Records Start Marker
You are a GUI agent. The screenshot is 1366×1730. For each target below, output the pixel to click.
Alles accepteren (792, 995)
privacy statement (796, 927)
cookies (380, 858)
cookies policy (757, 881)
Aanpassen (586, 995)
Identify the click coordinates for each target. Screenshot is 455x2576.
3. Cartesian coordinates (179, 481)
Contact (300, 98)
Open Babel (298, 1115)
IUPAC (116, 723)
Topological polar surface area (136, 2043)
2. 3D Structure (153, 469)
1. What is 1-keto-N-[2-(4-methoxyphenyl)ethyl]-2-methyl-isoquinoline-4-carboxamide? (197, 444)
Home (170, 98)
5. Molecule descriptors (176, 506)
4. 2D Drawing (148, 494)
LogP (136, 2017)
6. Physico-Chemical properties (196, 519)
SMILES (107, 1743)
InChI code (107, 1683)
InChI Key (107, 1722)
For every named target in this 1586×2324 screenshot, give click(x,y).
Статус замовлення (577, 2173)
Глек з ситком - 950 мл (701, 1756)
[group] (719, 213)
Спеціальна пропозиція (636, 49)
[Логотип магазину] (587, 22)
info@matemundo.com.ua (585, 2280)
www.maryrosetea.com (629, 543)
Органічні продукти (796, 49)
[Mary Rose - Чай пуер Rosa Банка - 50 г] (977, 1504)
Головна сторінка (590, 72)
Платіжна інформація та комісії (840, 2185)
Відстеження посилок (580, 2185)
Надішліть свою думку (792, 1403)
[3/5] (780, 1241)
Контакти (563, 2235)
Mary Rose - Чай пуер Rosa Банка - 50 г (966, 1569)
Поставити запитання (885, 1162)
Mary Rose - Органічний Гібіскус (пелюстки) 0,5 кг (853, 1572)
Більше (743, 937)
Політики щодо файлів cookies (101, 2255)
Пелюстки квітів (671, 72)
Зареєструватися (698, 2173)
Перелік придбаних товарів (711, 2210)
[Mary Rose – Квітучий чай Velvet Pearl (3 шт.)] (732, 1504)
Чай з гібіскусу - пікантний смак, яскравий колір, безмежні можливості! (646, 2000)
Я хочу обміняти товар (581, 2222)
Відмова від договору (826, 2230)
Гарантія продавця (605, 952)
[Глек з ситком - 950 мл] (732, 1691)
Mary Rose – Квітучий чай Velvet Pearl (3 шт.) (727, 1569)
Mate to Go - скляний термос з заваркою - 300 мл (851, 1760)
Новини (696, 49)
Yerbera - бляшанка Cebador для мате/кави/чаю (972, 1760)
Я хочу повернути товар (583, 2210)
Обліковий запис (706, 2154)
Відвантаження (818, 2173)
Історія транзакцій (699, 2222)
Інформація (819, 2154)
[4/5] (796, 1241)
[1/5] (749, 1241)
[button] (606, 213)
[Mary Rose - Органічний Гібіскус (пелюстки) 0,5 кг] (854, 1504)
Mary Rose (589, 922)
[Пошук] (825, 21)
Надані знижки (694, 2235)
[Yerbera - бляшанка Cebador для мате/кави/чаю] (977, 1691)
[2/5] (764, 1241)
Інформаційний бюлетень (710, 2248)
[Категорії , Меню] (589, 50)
Records End Marker
- The task -
Provide the number of lines in the records above containing the string "хочу", and write nothing more.

- Solution below -
2